- From: Daniel Glazman <daniel.glazman@disruptive-innovations.com>
- Date: Sun, 13 Jan 2013 12:46:12 +0100
- To: "www-style@w3.org" <www-style@w3.org>
Hi there,
Our Web world has noiselessly changed some time ago when the Web
standards started leaving the sole domain of the Web to reach new
fields. One that's particularly interesting to me is the eBooks' world.
Working on content editors, I have always wondered why the word
processors we have on the market need to define their own proprietary
formats. Before dropping Nvu and starting BlueGriffon, I pondered
writing not a new content editor for the Web but a new word processor,
strictly HTML+CSS+MathML+SVG-based. I eventually deferred that project
but it still runs in mind from time to time because I know I _can_
do it.
Then I recently started something I absolutely need for my EPUB editor:
an importer for *.docx files. *.docx files are basically a zip
encapsulating xml-based metadata for a word document and an OfficeXML
version of the document (I'm simplifying but I'm sure you get the big
image; if you want to learn more, the spec is 5000+ pages long...).
The docx zip contains xml document instances for the main content,
the multiple headers and footers, the styles, the themes, etc.
Since many, really many book authors' and publishers' work is still
almost entirely based (good or bad) on Word formats, being able to
import/translate a format cleanly exported by Word into an xml
serialization of html5 becomes a key factor for the success of
electronic books. Ebooks have even started leaving the field of books
to reach press, magazines, knowledge management, and more. And
html5+CSS are now massively used for slideshows.
In that perspective, CSS and html5 have a few major holes I would like
to discuss here:
1. the Paged Media and Generated Content for Paged Media specs do not
allow content-rich headers and footers at this time. This most
certainly comes from the fact our browsers print web pages allowing
to specify through UI the contents of 6 areas above and below the
page content to put the URL, the title, the page number, the date,
etc. But no real rich content.
But if you take an average document coming from a word processor,
for instance a contract proposal or an invoice sent by my company,
the headers and footers are MUCH more complex than that; they
contain real content, complex, that convey much more information than
just pagination or document-wide metadata. Our current CSS specs
erroneously consider headers and footers of a page are only Generated
Content from the document, that they then belong to presentation and
not content. They do not, they are really content, should live in the
markup side of the document and all our history in word processing
easily demonstrates it.
With respect to that requirement, the generated content portions of
the Paged Media specs seems to me completely outdated.

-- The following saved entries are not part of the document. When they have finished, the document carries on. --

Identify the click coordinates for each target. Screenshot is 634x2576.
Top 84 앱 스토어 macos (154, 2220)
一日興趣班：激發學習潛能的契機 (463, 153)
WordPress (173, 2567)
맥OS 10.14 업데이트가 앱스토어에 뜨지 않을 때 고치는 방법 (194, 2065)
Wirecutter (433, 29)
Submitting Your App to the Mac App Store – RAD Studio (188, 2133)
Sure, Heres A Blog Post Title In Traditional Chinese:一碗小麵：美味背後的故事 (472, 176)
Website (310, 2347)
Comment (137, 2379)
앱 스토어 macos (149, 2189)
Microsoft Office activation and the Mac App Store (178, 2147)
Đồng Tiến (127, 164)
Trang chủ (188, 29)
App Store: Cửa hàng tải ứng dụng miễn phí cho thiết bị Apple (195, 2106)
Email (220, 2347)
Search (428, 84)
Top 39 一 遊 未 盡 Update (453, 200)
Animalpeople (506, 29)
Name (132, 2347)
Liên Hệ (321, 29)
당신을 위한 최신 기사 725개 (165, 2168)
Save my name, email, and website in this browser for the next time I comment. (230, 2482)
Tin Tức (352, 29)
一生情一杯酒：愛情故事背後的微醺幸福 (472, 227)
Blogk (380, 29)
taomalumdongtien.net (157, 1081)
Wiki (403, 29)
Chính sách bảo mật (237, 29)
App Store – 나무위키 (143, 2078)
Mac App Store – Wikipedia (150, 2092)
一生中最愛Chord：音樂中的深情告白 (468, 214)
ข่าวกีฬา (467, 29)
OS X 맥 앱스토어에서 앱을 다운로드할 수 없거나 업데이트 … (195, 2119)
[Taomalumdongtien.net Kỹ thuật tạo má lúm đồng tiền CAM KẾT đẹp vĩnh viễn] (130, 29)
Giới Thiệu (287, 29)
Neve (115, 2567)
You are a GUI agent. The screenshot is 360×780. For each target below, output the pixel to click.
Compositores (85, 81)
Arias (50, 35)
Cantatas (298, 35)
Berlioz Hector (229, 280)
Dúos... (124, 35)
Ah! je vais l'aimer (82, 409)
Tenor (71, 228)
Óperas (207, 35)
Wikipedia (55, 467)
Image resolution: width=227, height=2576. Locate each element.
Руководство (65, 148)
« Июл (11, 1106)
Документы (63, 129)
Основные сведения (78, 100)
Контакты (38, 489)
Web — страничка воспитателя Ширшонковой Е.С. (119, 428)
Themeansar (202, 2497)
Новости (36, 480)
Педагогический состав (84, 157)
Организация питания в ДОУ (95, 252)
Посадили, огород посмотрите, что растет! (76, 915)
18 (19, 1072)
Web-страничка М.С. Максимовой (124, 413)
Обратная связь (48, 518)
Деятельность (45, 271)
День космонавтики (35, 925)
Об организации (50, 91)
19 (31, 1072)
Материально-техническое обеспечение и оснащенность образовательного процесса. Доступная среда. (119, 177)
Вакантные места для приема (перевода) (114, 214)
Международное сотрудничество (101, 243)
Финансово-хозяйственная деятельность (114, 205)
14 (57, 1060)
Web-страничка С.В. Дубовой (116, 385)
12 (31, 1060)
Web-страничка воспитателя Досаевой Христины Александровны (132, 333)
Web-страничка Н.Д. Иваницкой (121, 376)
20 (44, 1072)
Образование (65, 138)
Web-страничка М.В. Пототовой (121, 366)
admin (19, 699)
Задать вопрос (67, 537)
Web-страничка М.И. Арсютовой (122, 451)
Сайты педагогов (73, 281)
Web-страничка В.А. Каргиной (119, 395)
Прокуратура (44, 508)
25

2. the Paged Media spec divides the margin of a page into 16 (!) areas
where CSS can generate content from the markup through CSS rules
only. At a time we discuss slot generation through dedicated
at-rules and flows of content, at a time we have flexbox to nicely
and precisely place data wherever we want, at a time we have Grid
Layout to divide finely a layout into slots, this seems to me a
suboptimal and too complex solution. It's unmaintainable from an
author's perspective. It's clearly not enough to import a document
coming from a word processor without dropping a lot of data living
in headers and footers.
3. even if we do have header and footer elements in html5, CSS is
currently to weak to allow authors to give them a rich presentation
including in paged or print media, for instance allowing them to
persist across the pages of a given section.
4. the GCPM module allows content "creation" into headers and footers
through the 'content' property. But the functional notation content()
defined in same spec only allows to retrieve the textual contents
of a given element without capturing its richness. This is far from
enough. A much better way of doing would be to define for instance a
page header as the the 'flow-from' destination of elements carrying a
'flow-into' property. We could also have a specific very simple
property declaring the flow should persist from one page to the next
ones unless that extra page sends itself elements into the
header's flow.
5. footnotes in the GCPM seem to me a tortured solution. I agree
footnotes are an extremely complex problem. But wait, adding a
footnote counter is easy and we have both ::before and ::after.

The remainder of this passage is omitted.